INSTRUCTIONS TO FOLLOW -
Go through the lines of the material and count the ones with the word "timestamp". Give that count alone.

DATA PROVIDED -
>>>

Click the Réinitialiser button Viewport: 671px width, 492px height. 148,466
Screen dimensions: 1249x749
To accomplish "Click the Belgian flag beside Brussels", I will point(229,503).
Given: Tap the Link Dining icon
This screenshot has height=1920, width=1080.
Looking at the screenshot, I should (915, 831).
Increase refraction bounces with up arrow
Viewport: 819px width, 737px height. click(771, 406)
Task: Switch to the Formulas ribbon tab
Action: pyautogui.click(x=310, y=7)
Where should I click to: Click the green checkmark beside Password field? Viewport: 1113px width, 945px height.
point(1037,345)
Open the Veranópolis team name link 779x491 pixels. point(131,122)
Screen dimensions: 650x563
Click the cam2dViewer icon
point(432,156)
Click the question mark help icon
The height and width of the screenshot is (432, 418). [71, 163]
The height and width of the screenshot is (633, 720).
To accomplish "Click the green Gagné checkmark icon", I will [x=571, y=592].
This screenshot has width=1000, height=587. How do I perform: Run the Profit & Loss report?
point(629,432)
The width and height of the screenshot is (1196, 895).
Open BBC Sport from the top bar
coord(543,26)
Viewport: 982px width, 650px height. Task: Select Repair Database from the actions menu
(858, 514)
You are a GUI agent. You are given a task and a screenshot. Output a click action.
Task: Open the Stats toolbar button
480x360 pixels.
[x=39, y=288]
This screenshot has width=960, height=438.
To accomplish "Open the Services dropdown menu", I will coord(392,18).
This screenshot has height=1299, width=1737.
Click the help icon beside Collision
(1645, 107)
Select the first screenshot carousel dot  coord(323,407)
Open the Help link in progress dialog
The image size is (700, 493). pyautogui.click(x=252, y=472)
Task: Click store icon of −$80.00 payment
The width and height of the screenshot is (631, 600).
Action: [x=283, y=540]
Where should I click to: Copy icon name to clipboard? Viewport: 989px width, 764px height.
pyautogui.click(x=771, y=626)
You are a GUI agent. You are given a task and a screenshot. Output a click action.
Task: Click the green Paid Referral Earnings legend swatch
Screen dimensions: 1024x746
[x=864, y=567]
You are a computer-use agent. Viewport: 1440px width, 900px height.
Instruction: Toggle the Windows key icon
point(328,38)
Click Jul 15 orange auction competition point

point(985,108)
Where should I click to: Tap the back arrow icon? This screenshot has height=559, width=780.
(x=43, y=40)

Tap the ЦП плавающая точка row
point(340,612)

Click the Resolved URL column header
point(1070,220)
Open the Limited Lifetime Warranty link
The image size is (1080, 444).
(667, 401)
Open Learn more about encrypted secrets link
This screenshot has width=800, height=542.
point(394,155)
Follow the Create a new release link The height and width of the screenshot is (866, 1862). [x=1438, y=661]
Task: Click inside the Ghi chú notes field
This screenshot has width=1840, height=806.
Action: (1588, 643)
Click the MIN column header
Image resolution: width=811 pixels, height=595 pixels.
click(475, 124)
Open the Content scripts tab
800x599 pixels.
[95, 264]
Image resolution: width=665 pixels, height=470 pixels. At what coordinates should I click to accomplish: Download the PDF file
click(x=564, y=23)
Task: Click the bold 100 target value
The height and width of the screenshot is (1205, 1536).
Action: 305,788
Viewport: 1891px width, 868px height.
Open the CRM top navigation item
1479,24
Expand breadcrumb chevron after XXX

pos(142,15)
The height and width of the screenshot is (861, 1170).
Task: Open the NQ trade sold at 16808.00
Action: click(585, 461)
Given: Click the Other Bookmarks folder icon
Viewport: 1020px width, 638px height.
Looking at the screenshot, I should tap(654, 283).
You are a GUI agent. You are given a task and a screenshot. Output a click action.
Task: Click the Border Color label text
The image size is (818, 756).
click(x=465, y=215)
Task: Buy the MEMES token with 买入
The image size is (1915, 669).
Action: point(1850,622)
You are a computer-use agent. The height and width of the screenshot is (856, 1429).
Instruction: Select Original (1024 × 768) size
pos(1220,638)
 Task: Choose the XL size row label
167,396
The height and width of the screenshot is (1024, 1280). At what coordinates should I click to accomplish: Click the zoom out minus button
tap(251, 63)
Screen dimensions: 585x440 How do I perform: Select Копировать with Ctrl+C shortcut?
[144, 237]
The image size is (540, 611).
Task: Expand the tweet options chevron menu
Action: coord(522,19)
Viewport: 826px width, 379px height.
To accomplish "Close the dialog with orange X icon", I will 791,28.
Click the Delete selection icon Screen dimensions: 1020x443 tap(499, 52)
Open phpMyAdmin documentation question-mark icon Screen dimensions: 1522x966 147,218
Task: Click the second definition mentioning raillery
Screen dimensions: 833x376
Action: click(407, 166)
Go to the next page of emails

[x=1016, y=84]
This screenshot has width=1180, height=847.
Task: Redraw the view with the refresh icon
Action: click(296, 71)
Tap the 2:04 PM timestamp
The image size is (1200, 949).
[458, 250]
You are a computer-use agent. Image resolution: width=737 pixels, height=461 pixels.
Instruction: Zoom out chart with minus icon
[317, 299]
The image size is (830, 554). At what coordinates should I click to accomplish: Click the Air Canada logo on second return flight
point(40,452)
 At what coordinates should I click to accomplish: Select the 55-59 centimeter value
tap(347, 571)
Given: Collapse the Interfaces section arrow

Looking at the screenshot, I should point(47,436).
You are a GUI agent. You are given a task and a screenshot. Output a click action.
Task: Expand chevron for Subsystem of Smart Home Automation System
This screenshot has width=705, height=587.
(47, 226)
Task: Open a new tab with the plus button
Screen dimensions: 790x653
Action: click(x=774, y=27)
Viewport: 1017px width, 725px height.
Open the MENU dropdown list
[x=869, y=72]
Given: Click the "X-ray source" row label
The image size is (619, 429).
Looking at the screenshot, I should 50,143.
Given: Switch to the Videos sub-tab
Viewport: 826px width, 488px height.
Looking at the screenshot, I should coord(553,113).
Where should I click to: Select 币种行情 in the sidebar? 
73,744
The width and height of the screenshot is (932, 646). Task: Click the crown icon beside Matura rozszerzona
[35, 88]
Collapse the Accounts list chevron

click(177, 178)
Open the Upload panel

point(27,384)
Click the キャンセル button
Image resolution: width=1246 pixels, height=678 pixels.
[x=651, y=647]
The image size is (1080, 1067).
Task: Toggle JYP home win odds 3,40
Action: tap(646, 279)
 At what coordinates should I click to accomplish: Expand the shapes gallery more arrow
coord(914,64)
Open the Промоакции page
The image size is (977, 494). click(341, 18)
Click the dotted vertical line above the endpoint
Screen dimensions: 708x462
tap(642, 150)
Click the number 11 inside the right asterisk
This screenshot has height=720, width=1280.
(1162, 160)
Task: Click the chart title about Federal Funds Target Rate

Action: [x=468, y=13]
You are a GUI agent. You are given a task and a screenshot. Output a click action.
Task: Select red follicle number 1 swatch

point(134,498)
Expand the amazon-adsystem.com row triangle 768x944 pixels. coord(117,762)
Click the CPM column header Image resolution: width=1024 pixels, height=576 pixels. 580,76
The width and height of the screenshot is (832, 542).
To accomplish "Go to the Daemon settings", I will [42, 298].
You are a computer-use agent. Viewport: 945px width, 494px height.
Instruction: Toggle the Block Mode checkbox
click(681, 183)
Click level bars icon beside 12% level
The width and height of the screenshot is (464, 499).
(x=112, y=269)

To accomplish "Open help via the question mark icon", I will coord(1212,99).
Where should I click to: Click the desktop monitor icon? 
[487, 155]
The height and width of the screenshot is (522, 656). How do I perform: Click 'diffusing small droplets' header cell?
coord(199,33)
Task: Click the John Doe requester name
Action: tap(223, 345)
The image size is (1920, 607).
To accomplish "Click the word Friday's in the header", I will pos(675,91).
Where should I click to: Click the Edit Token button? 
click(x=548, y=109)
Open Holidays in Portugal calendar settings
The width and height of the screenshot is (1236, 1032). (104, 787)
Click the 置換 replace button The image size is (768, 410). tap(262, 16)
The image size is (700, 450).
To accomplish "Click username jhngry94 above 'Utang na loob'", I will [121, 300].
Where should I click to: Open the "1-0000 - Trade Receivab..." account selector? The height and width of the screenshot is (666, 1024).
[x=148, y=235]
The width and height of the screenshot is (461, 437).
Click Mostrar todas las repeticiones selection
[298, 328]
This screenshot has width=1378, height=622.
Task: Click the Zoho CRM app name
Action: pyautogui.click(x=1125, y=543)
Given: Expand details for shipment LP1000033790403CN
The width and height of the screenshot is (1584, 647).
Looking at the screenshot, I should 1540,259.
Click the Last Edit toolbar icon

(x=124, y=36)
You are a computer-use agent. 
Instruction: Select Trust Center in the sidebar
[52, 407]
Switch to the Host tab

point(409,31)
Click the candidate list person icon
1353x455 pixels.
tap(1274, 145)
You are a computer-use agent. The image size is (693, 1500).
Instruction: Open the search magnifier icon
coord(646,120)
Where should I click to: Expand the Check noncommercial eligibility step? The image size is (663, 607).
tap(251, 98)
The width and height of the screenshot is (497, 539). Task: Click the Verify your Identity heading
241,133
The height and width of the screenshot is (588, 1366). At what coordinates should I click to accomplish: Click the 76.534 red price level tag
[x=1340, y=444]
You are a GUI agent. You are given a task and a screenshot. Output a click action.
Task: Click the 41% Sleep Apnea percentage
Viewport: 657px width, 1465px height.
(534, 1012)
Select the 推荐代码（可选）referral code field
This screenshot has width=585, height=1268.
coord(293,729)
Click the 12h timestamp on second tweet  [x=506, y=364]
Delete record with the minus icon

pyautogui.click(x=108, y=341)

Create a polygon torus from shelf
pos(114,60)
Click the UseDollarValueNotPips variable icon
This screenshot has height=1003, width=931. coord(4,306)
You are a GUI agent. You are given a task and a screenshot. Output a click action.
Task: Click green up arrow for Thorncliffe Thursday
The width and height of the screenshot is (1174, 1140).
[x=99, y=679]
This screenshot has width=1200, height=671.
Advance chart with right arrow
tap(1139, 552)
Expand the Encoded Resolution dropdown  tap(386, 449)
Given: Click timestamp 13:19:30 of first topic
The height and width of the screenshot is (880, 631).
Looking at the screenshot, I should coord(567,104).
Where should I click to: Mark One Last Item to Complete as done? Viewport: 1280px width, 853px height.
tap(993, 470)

<<<

PROBLEM SOLUTION -
3